Begin Task inputs
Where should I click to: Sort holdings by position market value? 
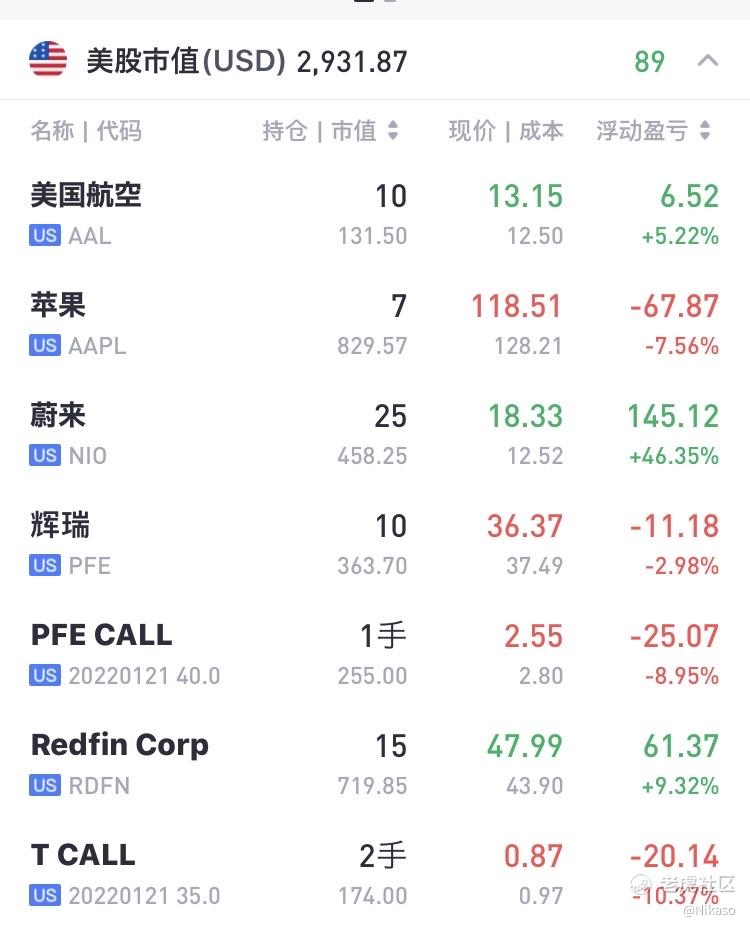pos(330,131)
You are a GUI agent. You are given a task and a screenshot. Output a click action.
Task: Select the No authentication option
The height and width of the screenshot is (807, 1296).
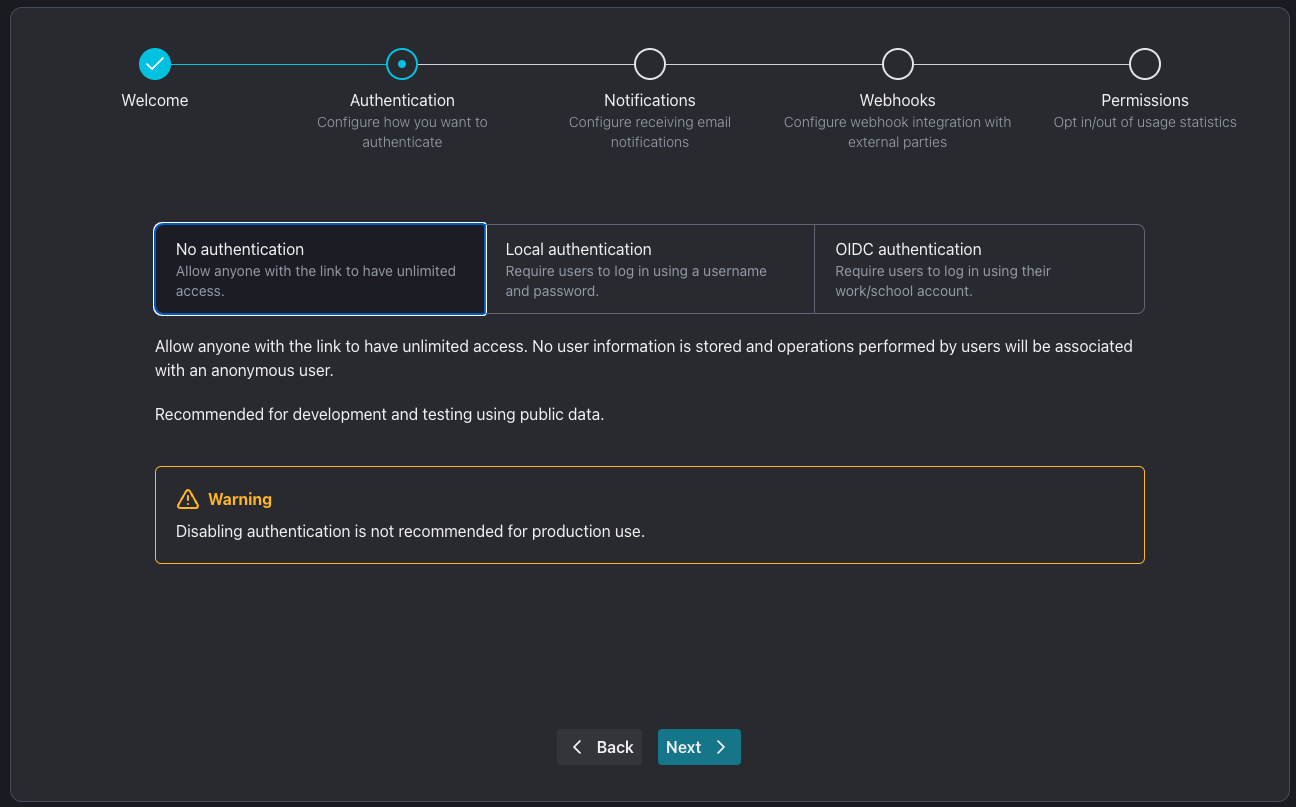[x=320, y=269]
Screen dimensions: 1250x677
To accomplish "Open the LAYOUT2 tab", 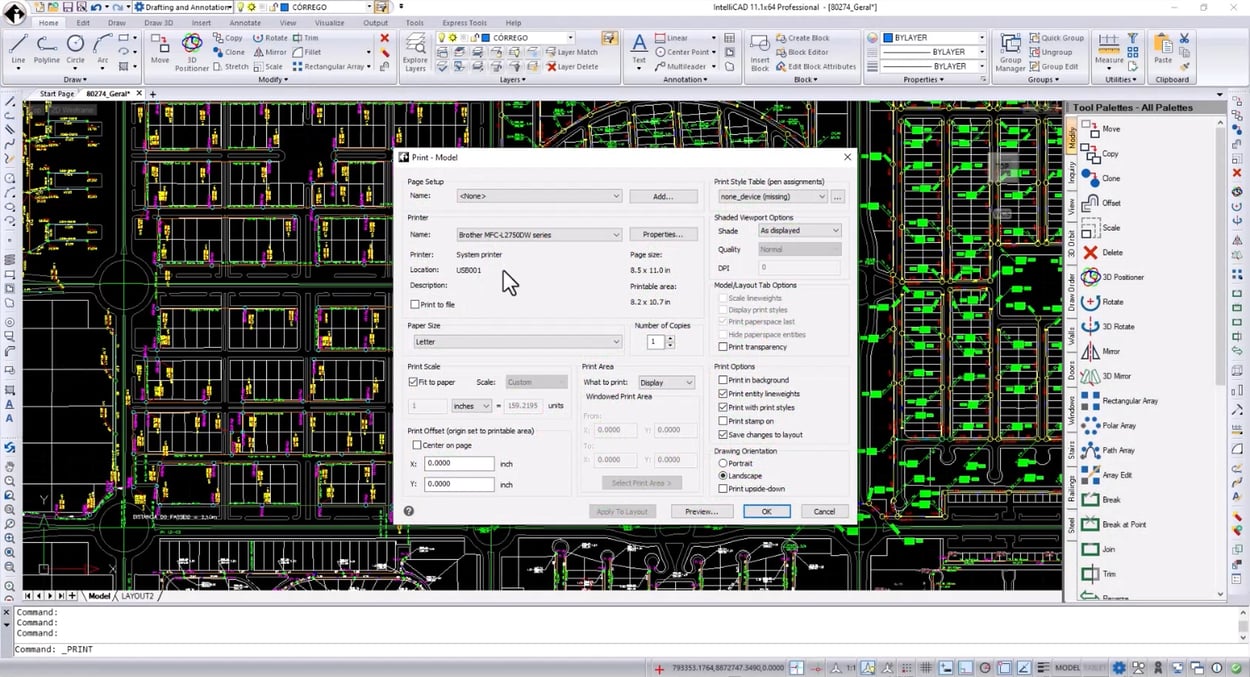I will [x=137, y=596].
End Task inputs
What you are asked to do: Show each line of the entries above in which the string "click" appears.

Completed task:
Where should I click to: Sort holdings by position market value? 
You are a GUI agent. You are given a task and a screenshot. Output a click action.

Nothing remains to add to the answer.